◆ **Explore the material**:
[1] List every type that a time slice can be associated with, according to the magnetic resonance passage.
[2] Update the magnetic resonance passage: start at the words "2. Field of", end after "control the MR scanner.", and put "clinics" in place of "hospitals".
[3] Answer these questions from the magnetic resonance passage:
(a) What U.S. serial number does the related application have?
(b) What are the two names for the temporal workflow of the excitation, preparation and detection?
(c) What are RF pulses for the inversion of the nuclear magnetization called?

1. Related Application
The present application is related to an application filed simultaneously herewith, owned by the same Assignee, entitled “Method and Device to Generate a Measurement Sequence For Operating a Magnetic Resonance System That is Adapted to the Time Raster of the System,” having U.S. Ser. No. 12/540,475.
2. Field of the Invention
The present invention is in the field of programming of measurement sequences for magnetic resonance. In particular, the invention proposes a formal description of a measurement sequence using a magnetic resonance sequence model, whereby the programming of measurement sequences for magnetic resonance can be largely automated.
3. Description of the Prior Art
Magnetic resonance (MR) scanners (also called nuclear magnetic resonance tomographs) today are a basic component of the clinical routine for examination of patients in hospitals. Moreover, magnetic resonance scanners can also be used for the examination of animals and/or biological samples.
Measurement sequences are necessary to control the MR scanner.
The generation of MR images in an MR scanner requires an exact, temporal workflow between the radio-frequency excitation of the spins, the spatial coding and the detection of the resonant response of the spin. The temporal workflow of the excitation, preparation and detection is called a pulse sequence or measurement sequence. A single segment of the measurement sequence can be classified according to its purpose. This division is designated as a time slice. A time slice is thus an established time segment within the measurement sequence that serves a specific purpose, for example the excitation of the nuclear spins. Time slices contain control instructions for the MR scanner. The time slices precisely establish what the MR scanner has to do and at which point in time. A series of time slices can be executed in the MR scanner because it contains all instructions and their temporal correlation to the control of the MR scanner. Alternatively, the execution of the time slices with a control unit connected with the MR scanner is also possible.
A measurement sequence can be executed as a series of time slices in the MR scanner. Within the measurement sequence for execution in an MR scanner, the time slices are joined seamlessly (i.e. without gaps). Each of the time slices has a specific length, and at least one pulse with a pulse shape is associated with every time slice. Each of the time slices can be associated with a type from the set: transmission type for transmission of RF power; reception type to detect the resonant response of the nuclear spins; and warp type to prepare the nuclear spins. Time slices of the transmission type are used as excitation pulses to excite the nuclear spins, to refocus the nuclear spins, and in a hybrid form that serves both for excitation and for refocusing. In addition to these, there are time slices in which RF energy is emitted and/or an RF signal is received. Moreover, RF pulses are known for the inversion of the nuclear magnetization, called inversion pulses.

◆ **Information provided**:

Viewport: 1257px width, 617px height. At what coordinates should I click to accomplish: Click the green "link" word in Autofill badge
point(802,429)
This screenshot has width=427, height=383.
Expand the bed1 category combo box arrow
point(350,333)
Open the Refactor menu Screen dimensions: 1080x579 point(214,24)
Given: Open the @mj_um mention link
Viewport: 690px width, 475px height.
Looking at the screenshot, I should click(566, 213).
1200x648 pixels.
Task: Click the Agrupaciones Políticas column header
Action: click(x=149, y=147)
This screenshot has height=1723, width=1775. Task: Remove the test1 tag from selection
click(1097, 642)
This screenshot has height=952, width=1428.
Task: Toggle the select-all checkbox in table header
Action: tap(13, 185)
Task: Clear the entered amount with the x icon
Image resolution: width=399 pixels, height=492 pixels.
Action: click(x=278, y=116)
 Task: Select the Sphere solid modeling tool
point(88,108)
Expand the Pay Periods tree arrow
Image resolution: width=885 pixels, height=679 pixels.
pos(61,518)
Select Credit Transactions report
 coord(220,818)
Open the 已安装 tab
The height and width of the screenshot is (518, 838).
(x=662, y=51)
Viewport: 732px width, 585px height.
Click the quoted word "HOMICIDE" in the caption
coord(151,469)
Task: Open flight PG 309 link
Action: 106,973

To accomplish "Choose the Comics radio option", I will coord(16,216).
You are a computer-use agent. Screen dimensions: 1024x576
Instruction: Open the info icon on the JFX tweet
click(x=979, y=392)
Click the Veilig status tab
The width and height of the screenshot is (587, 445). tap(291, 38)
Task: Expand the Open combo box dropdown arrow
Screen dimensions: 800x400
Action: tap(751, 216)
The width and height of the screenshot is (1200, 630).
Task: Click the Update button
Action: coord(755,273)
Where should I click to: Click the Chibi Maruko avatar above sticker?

◆ **Answer set**:
[1]
Transmission type, for transmission of RF power
Reception type, to detect the resonant response of the nuclear spins
Warp type, to prepare the nuclear spins

[2]
2. Field of the Invention
The present invention is in the field of programming of measurement sequences for magnetic resonance. In particular, the invention proposes a formal description of a measurement sequence using a magnetic resonance sequence model, whereby the programming of measurement sequences for magnetic resonance can be largely automated.
3. Description of the Prior Art
Magnetic resonance (MR) scanners (also called nuclear magnetic resonance tomographs) today are a basic component of the clinical routine for examination of patients in clinics. Moreover, magnetic resonance scanners can also be used for the examination of animals and/or biological samples.
Measurement sequences are necessary to control the MR scanner.

[3]
(a) U.S. Ser. No. 12/540,475
(b) A pulse sequence or measurement sequence
(c) Inversion pulses